Whether it to inform, entertain, persuade, cajole, encourage, remind or simply to amuse, we have failed if we do not engage the reader. That means keeping the reader in the forefront of our minds throughout the creative process. Our primary focus should be, ‘What do they need?’ If we do not meet their expectations, it is likely they will stop reading, and we will have lost our audience.
Capturing the reader starts with an appeal to their senses, carried by a headline or the opening words of a paragraph. In a newspaper, we might equally use an illustration. To keep the reader though, we need something more. They need a sense that they will get from the text whatever it was that compelled them to start reading in the first place. Whether it is drama, excitement or simply information, the reader will be making that assessment with every word they encounter.

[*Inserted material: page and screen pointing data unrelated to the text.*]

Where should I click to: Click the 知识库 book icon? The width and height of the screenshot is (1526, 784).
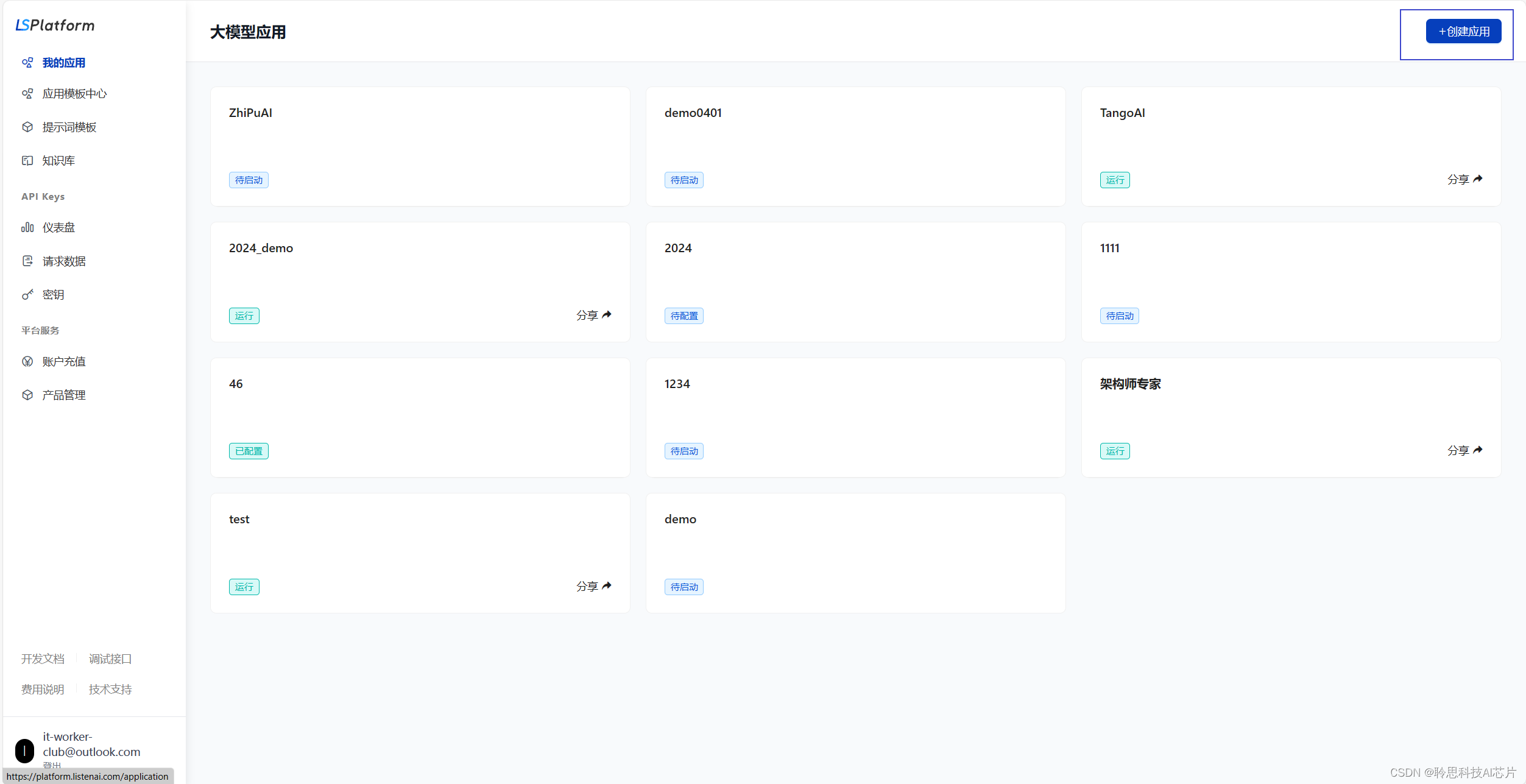tap(27, 161)
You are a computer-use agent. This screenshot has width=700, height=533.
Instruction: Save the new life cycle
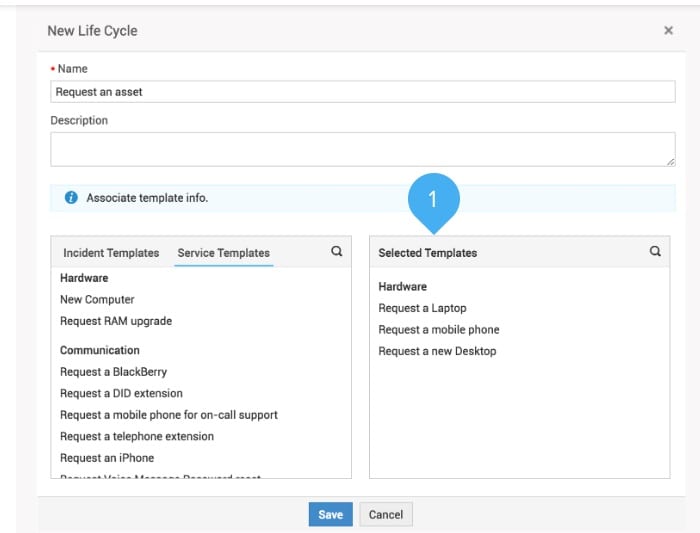pos(330,514)
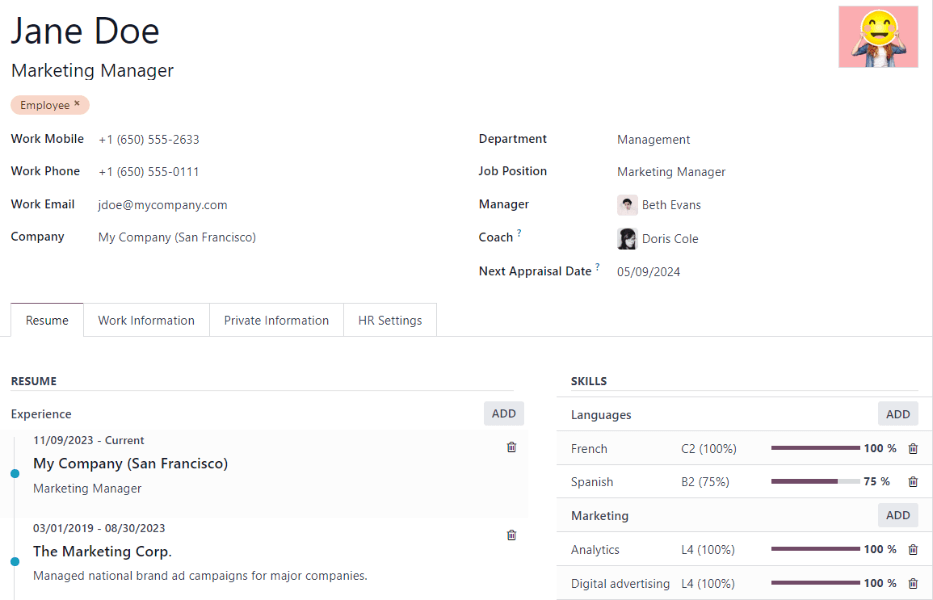This screenshot has width=933, height=600.
Task: Click Jane Doe's profile photo
Action: [877, 36]
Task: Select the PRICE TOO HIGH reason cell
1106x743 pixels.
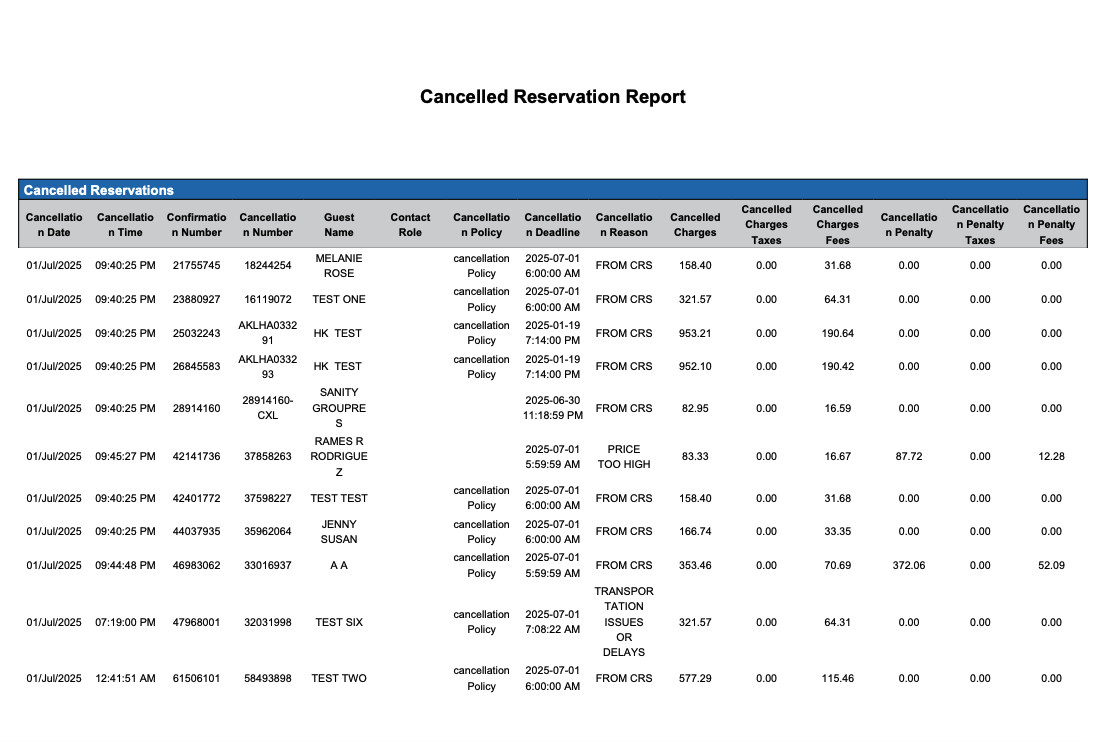Action: click(623, 456)
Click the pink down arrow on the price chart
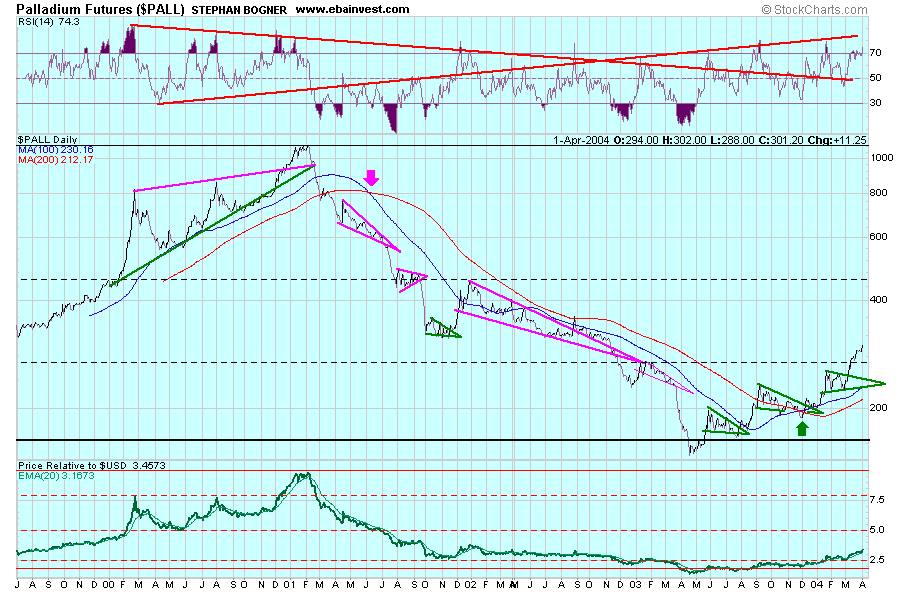900x594 pixels. tap(371, 178)
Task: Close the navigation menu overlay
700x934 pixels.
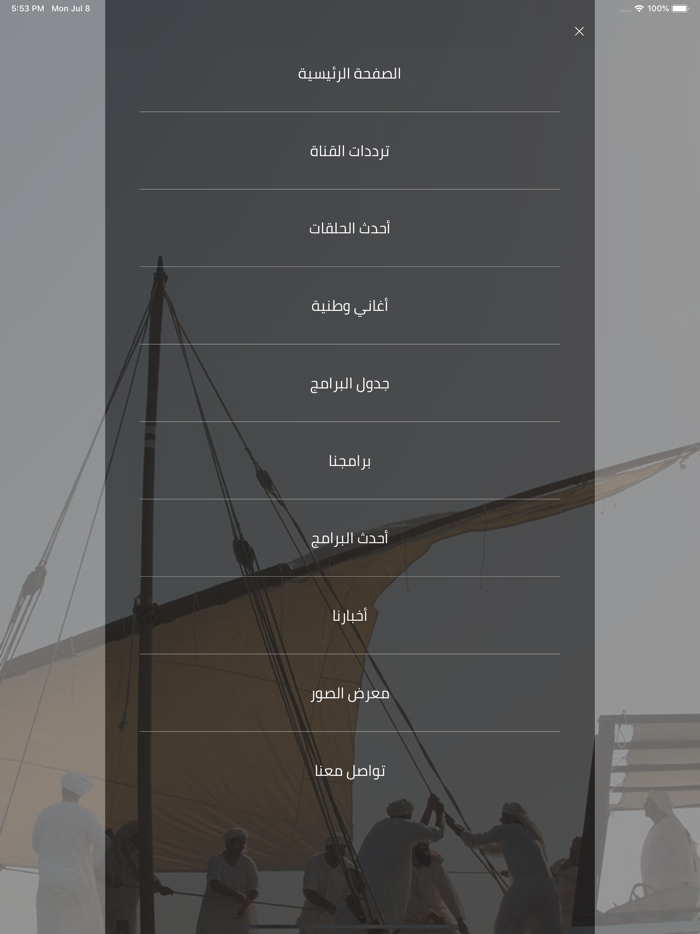Action: click(579, 31)
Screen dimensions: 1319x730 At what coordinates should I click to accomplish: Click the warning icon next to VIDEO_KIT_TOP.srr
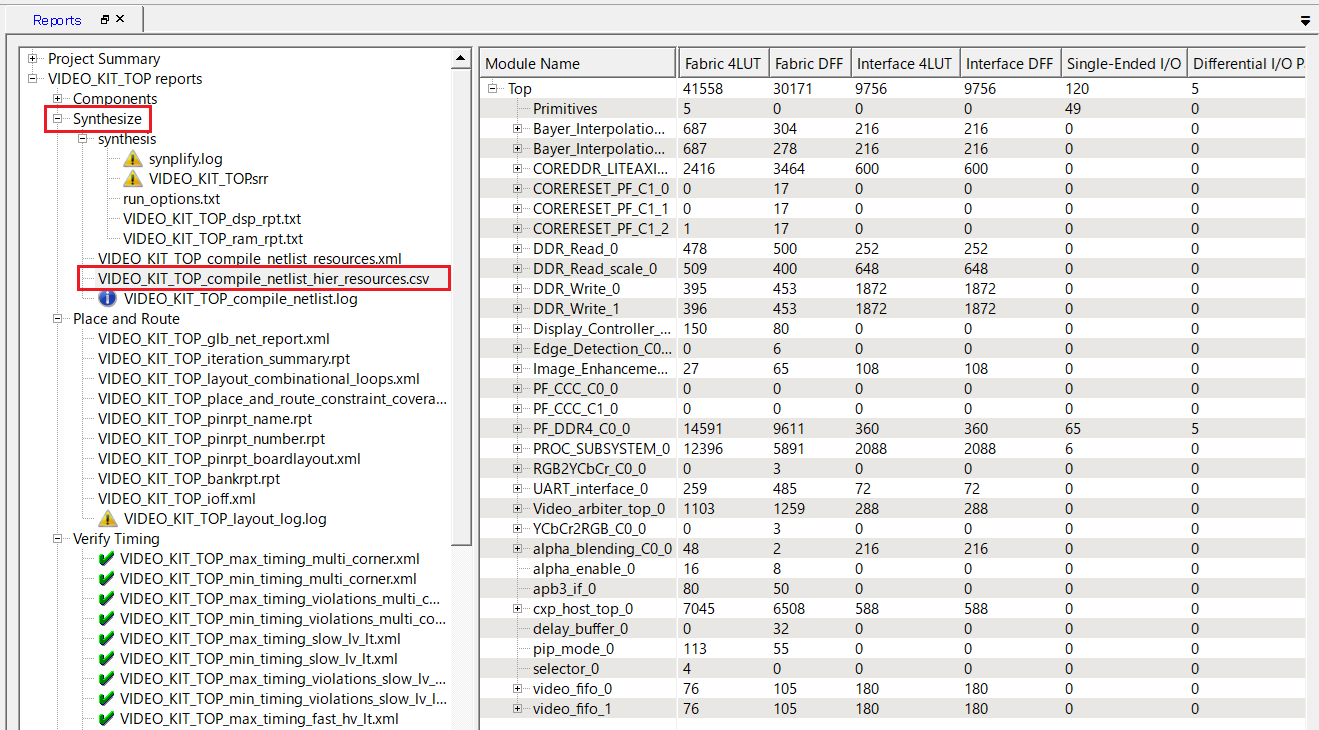tap(133, 179)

Once captured, keeping the reader is as much about avoiding disappointment as it is about feeding the desire. This is where we start to focus on the detail. Poor sentence structure, ambiguity, arcane language, incorrect punctuation or spelling mistakes all disappoint and detract from the reader’s engagement. Getting that right is just as important as keeping the momentum of the narrative and fulfilling the promise of those introductory words.
In this course, we look at the elements of structure, style, correctness and impact on the reader, while encouraging participants to evaluate examples of their own work and of others on the course.
The workshop aims to provide participants an awareness of the key elements of writing effectively and with the opportunity to review and receive feedback on some of their own writing.